The same observer estimated that during approximately half an hour the object gained 15 deg of altitude and drifted 5 deg in azimuth (direction not stated). For a static observer Venus would have gained about 4.3 deg of altitude and drifted about 5.5 deg in azimuth. Since the a/c course had a component of motion to the E (35 deg off due E) during half an hour, tending to accelerate the rate of rising of celestial objects, and allowing for a universal trendency to overestimate horizon elevation angles, these figures ought to be considered a very good fit to Venus.
Moreover this observer initially thought that he was looking at Venus through "what appeared to be an inversion layer", suspecting that the apparent motions were due to refraction and a/c motion, and he stated that this impression was confirmed by the end of the sighting. Other observers also indicated a similarity to a bright star. All said that it rose and got gradually dimmer until washed out by the rising sun, e.g:
"AFTER WE FINISHED OUR REFUELING RUN AT APPROXIMATELY 0700Z, WE RETURNED ON OUR HOMEWARD COURSE AND WE HEARD LT SCHNECK REPORT THE BRIGHT LIGHT THAT WAS MOVING VERY FAST AND ERRATICALLY. RIGHT AFTER THAT THE AIRCRAFT COMMANDER SAW THE OBJECT AND POINTED IT OUT TO ME. I COULD SEE IT. IT LOOKED LIKE A VERY BRIGHT LIGHT, LIKE A STAR. ...AFTER THE SKY WAS GETTING LIGHTER, THE OBJECT BECAME DIMMER AND MORE DIFFICULT TO SEE. ABOUT 0800Z, IT DISAPPEARED COMPLETELY."
This is typical of Venus.
From a visual point of view the major problem with this theory is that the light was stated to definitely move left and right with respect to the a/c coordinate system. For example, the Archie 91 copilot (I think) said:
WE TURNED TOWARDS THE LIGHT AND THAT WAS THE FIRST TIME I NOTICED MOVEMENT. IT APPEARED STATIONARY FOR QUITE A WHILE AND THEN IT MOVED IN EITHER NORTHERLY OR SOUTHERLY DIRECTIONS AT DIFFERENT TIMES. EACH TIME IT MOVED, WE TURNED THE AIRCRAFT TO KEEP IT AT 12 O'CLOCK POSITION.

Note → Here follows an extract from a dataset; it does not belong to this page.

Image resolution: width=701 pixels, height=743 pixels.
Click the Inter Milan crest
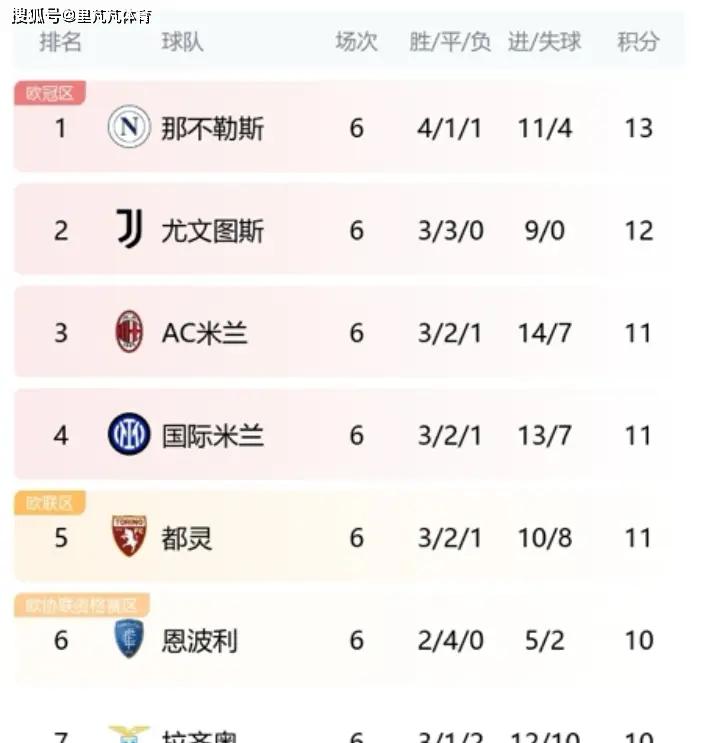[x=129, y=434]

This sort of thing seems impossible to explain by any type of atmospheric refraction. Lateral mirages in the free atmosphere just don't happen. On the other hand, it may be noteworthy that the onset of lateral motions appeared to coincide with a manoeuvre of the aircraft. "We turned towards the light and that was the first time I noticed movement". The Archie 29 co-pilot also speculated that aircraft movements might have cointributed to an illusion. This might be possible if the aircraft had to adjust its crab angle to settle on a heading that was some angle away from the eye of the wind. The reference frame for observers in near-darkness over the sea would be the coordinate frame of the aircraft, and crabbing adjustments could rotate this reference frame by a few degrees, causing Venus to drift with respect to windscreen posts etc. I didn't see winds aloft info in the file yet, but this might be checkable. It's a possible theory at any rate.
It's not clear that the ground radar echoes are easily explained, and the reported correlation between visual and radar movements is challenging. Nevertheless, the fact is that Venus was there to be seen and observers reported something that sounds in most respects very like Venus. The sky was clear. Nobody reported Venus separately, as a point of reference for example. Logic forces us to consider the likelihood that the visual UFO was Venus, leaving us with the need to explain coincidental radar indications.